LDAP Failover

272 views
Skip to first unread message

Kostas Kalevras

unread,
Nov 7, 2024, 6:18:05 AM11/7/24
to CAS Community
Hello team

I am trying to understand how LDAP failover works and where I am in error in my configuration.

I am using CAS 6.6.15. I have a test Docker compose setup with a CAS and two LDAP servers (one "primary" and the other "secondary")

Relevant config:
cas.authn.ldap[0].ldap-url=ldap://ldap1:389 ldap://ldap2:389
cas.authn.ldap[0].connection-strategy=ACTIVE_PASSIVE

My process is as follows:
  1. Start the docker compose stack
  2. Perform an auth on CAS. I observe traffic on ldap1
  3. Inside the CAS container run route add -host <ldap1 ip> reject
  4. A telnet to ldap1 389 now returns an error as expected
  5. Perform an auth on CAS. After a few seconds I get authenticated and observe traffic on ldap2
  6. Perform an auth on CAS again. This time everything happens very fast with no problems. So far so good!
  7. Now for the main issue: Delete the route with route del -host <ldap1 ip> reject
  8. Now I can telnet to ldap1 389
  9. Yet no matter what I do, how much I wait, CAS will keep on using only ldap2
  10. I tried setting up the cas.monitor.ldap settings, explicitly setting the cas.authn.ldap[0].connect-timeout=PT5S to no avail
I seem to be stuck with failover working well when the primary LDAP server goes offline but not when it comes back online.

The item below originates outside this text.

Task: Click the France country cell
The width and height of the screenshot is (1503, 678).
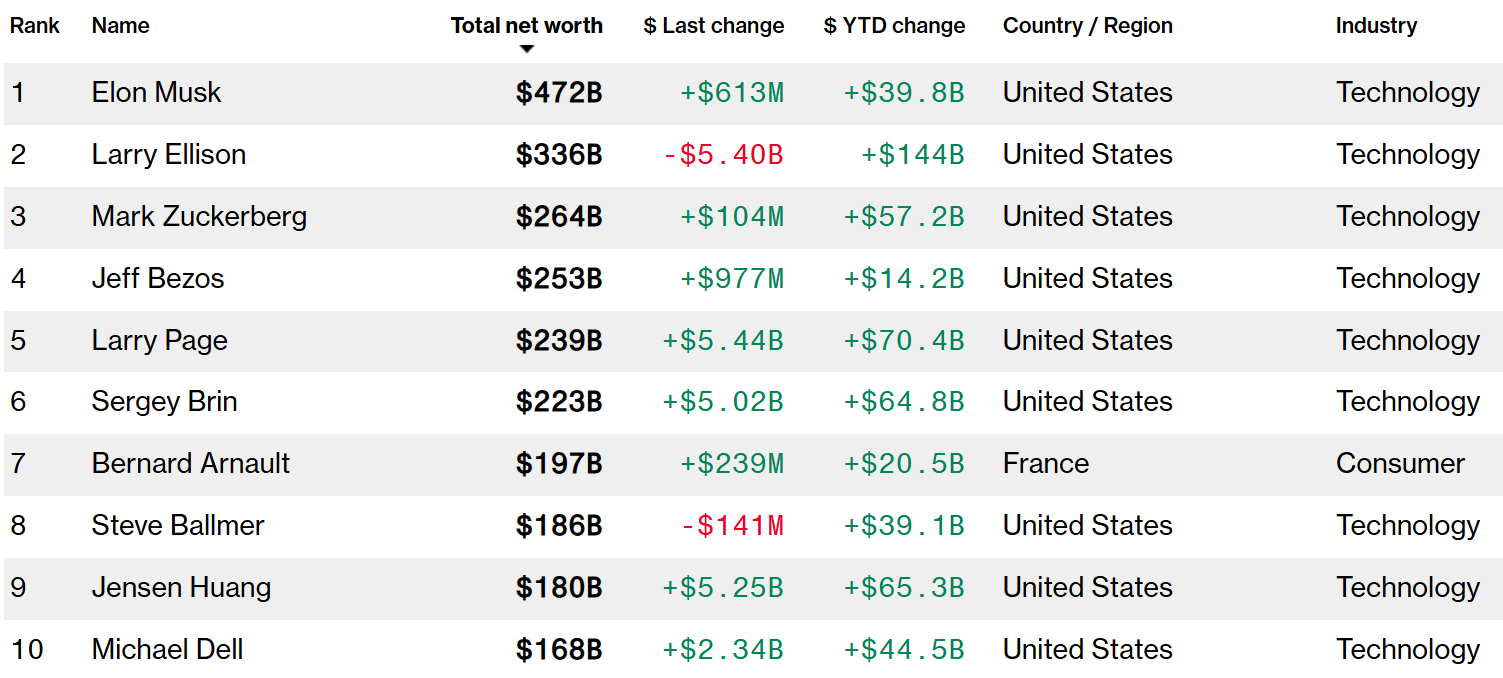Action: (1045, 464)

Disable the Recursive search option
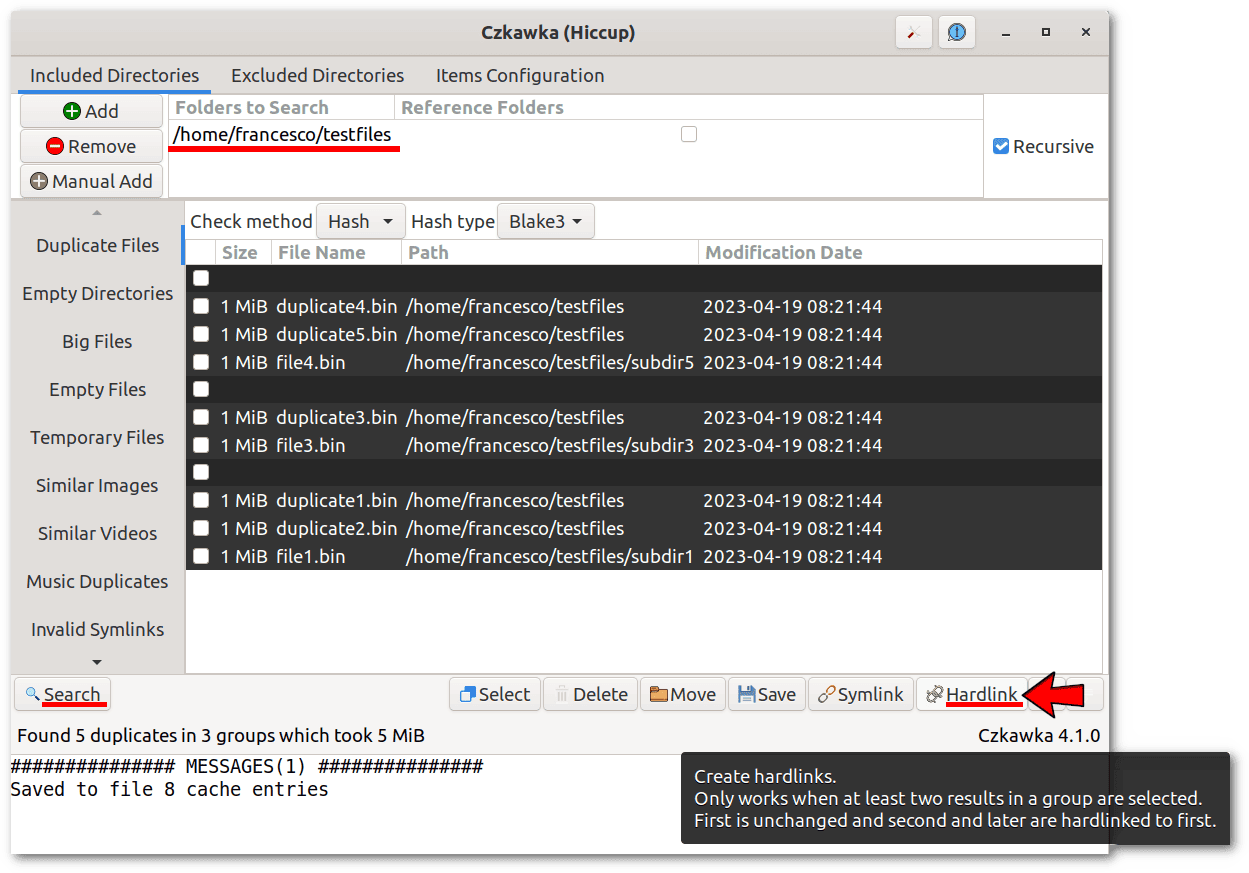tap(1001, 146)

Am I missing something here?

Thanks for any help

Ray Bon

unread,
Nov 7, 2024, 9:53:22 PM11/7/24
to cas-...@apereo.org
Kostas,

An alternative option may be to add a load balancer in front of ldap.

Ray

On Thu, 2024-11-07 at 00:32 -0800, Kostas Kalevras wrote:
You don't often get email from kka...@gmail.com. Learn why this is important

Fisher, Daniel

unread,
Nov 7, 2024, 9:53:32 PM11/7/24
to cas-...@apereo.org
The behavior you’re seeing is consistent with how this functionality works.
The code attempts to keep working connections available and ensures the minimum pool size is correct.
When ldap1 is available you should expect *new* connections to be created using that directory.
The connection to ldap2 may be removed from the pool when it has been idle too long and the number of connections in the pool exceed the minimum.
Of course if ldap2 becomes unavailable, it will be removed from the pool.

tl;dr the connection to ldap2 will naturally cycle out of the pool over time as the pool grows and shrinks based on load.

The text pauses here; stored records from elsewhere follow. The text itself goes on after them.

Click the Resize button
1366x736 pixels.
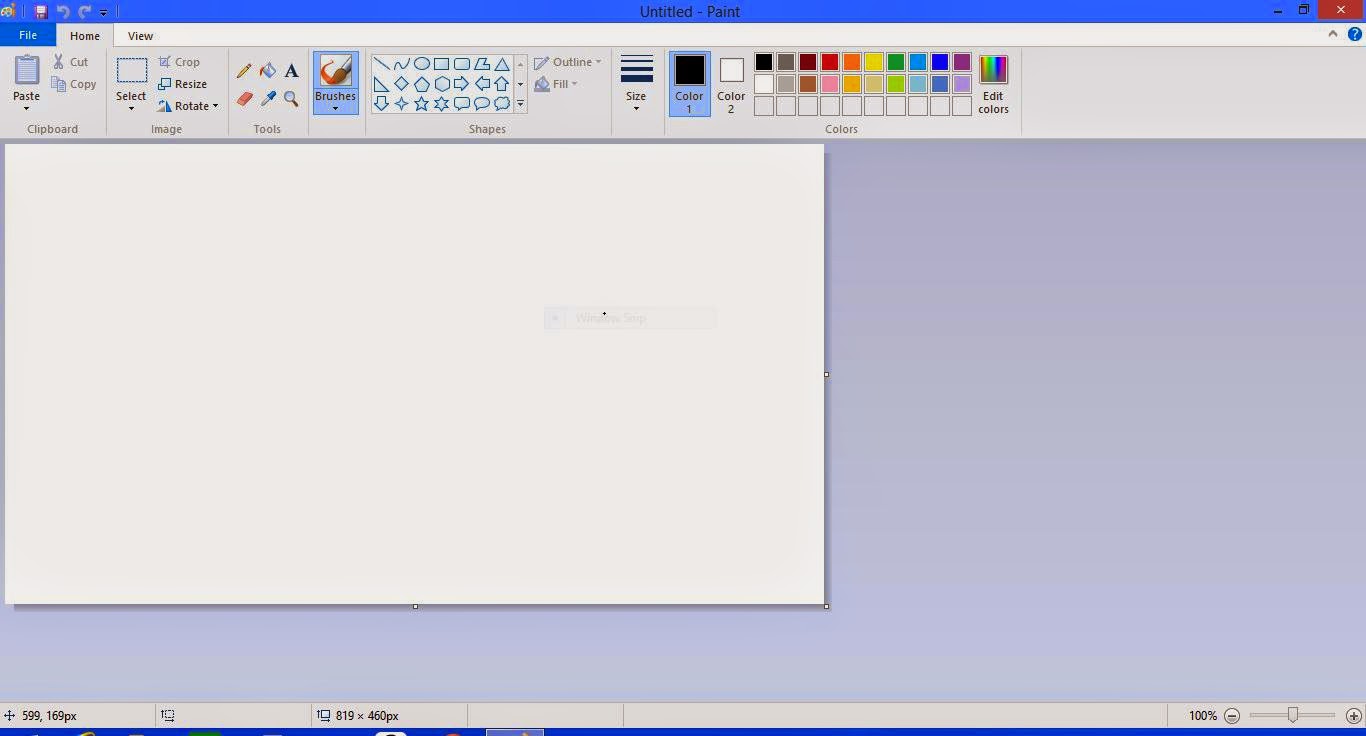click(x=182, y=84)
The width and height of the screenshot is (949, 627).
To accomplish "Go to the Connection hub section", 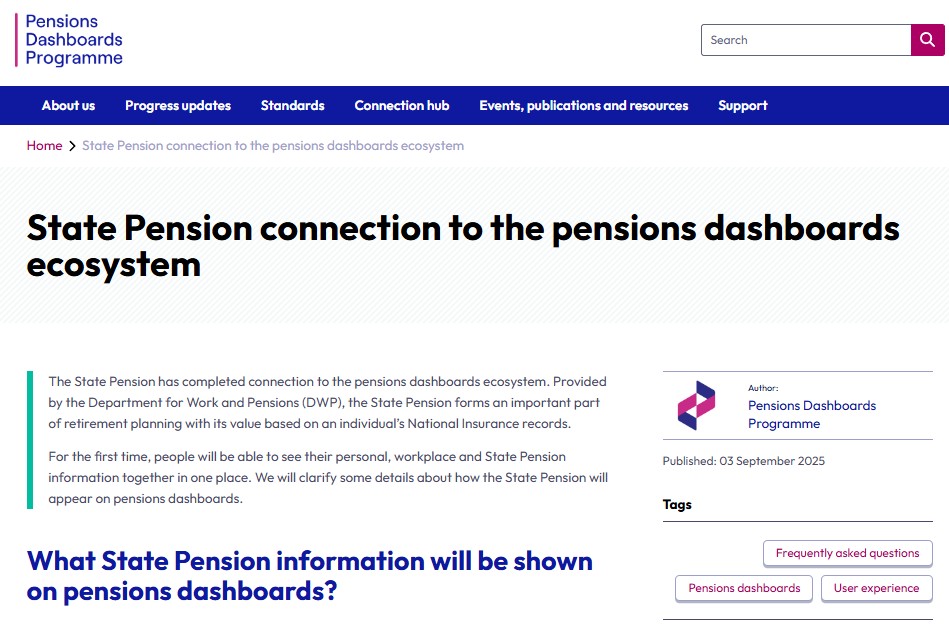I will [x=402, y=105].
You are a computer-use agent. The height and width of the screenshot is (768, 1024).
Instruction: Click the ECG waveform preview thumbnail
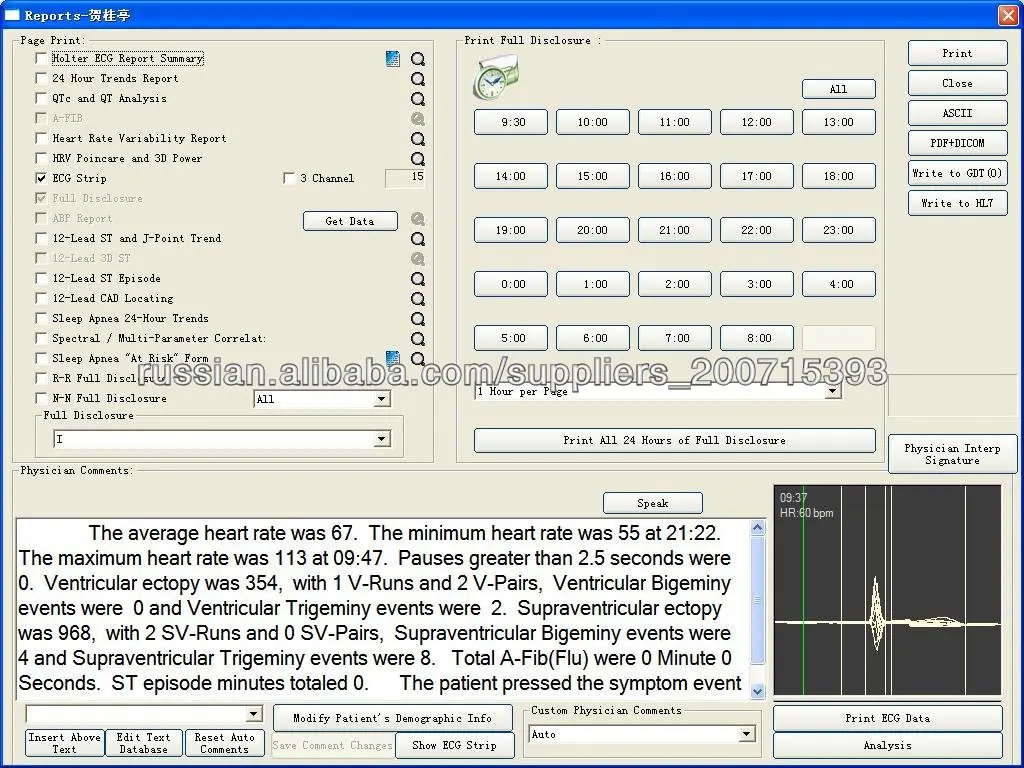887,590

There is a new feature in development that will allow you to configure a max connection age, I expect that to be available in a future CAS release.

—Daniel Fisher

kkalev

unread,
Nov 8, 2024, 2:25:14 AM11/8/24
to cas-...@apereo.org
Thanks a lot for the clarification. The planned feature will certainly be nice in order to be certain that the "passive" LDAP server will be cycled out after a certain period of time. Cycling out based on idle timeout will be hard in servers with heavy load.

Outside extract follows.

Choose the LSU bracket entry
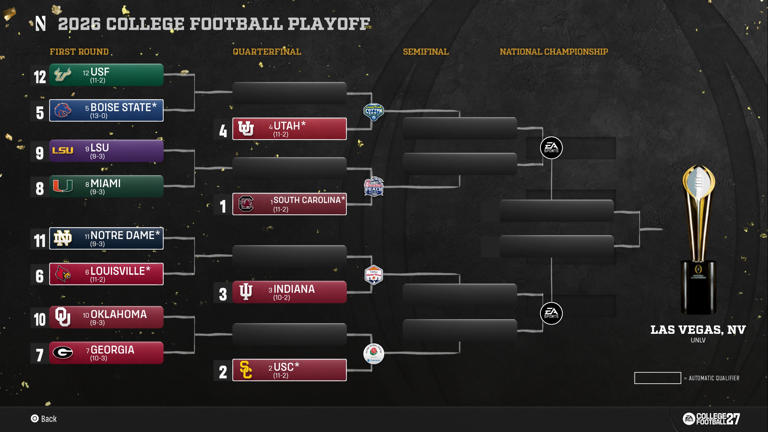The height and width of the screenshot is (432, 768). point(106,151)
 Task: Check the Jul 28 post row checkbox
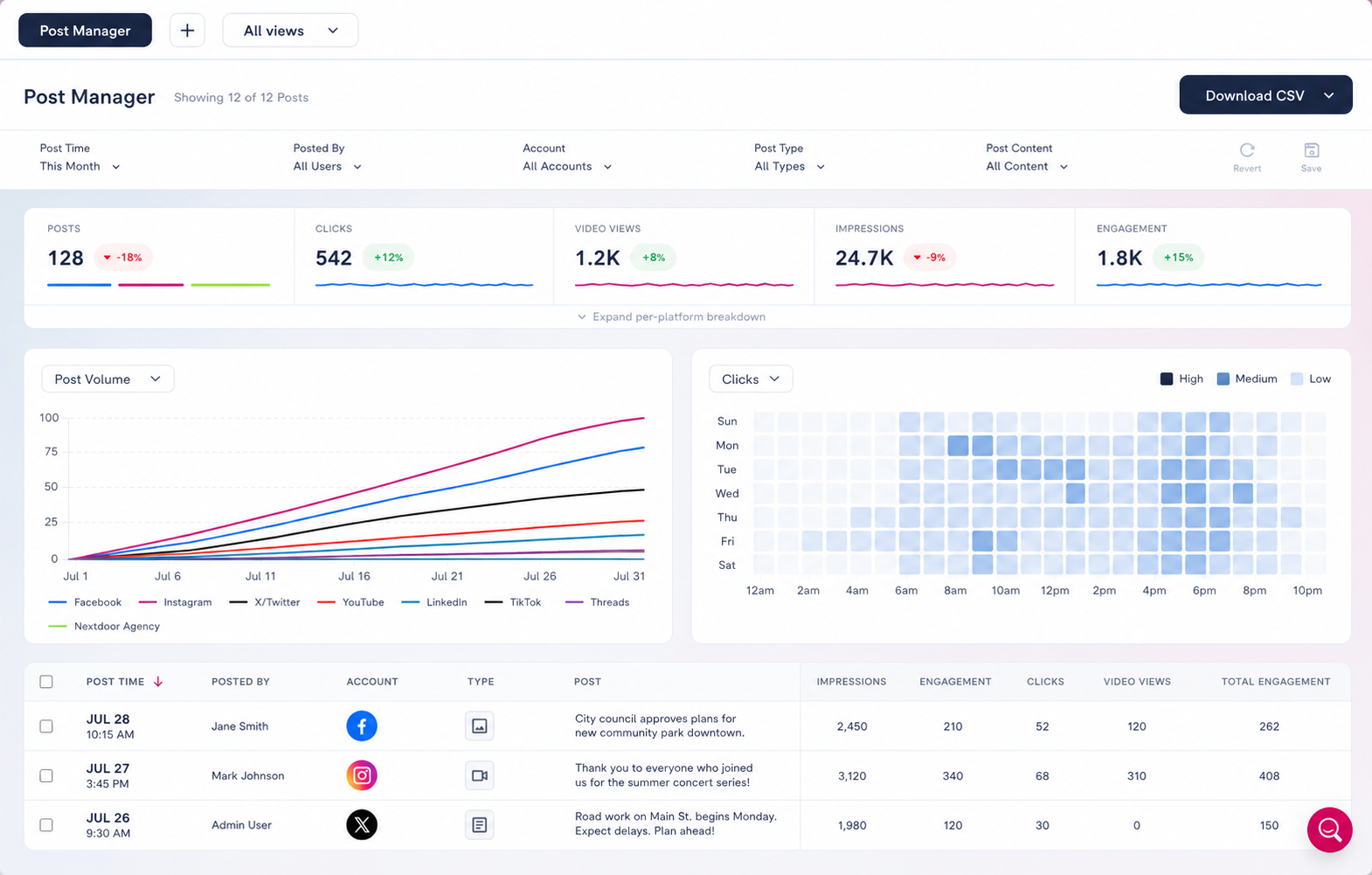coord(46,726)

I think it would be helpful to add what you wrote in the documentation for the connection-strategy LDAP option since it is a bit counter intuitive (at least with respect to what one would expect from an "ACTIVE_PASSIVE" label). I also went through the ldaptive documentation and could not find any helpful hint there as well.

The connection strategies should work as expected when not using a connection pool (and performing a new connection for every request). I guess that I was expecting automatic failover to the "ACTIVE" LDAP server due to the validation functionality of the ldaptive connection pooling: https://www.ldaptive.org/docs/guide/connections/pooling.html

--
- Website: https://apereo.github.io/cas
- List Guidelines: https://goo.gl/1VRrw7
- Contributions: https://goo.gl/mh7qDG
---
You received this message because you are subscribed to a topic in the Google Groups "CAS Community" group.
To unsubscribe from this topic, visit https://groups.google.com/a/apereo.org/d/topic/cas-user/390ZR4y345c/unsubscribe.
To unsubscribe from this group and all its topics, send an email to cas-user+u...@apereo.org.
To view this discussion visit https://groups.google.com/a/apereo.org/d/msgid/cas-user/D07463B9-4556-4DB0-ABFB-9E297CF2CFBE%40vt.edu.

Fisher, Daniel

unread,
Nov 8, 2024, 8:35:39 PM11/8/24
to cas-...@apereo.org
On Nov 8, 2024, at 1:05 AM, kkalev <kka...@gmail.com> wrote:

Thanks a lot for the clarification. The planned feature will certainly be nice in order to be certain that the "passive" LDAP server will be cycled out after a certain period of time. Cycling out based on idle timeout will be hard in servers with heavy load.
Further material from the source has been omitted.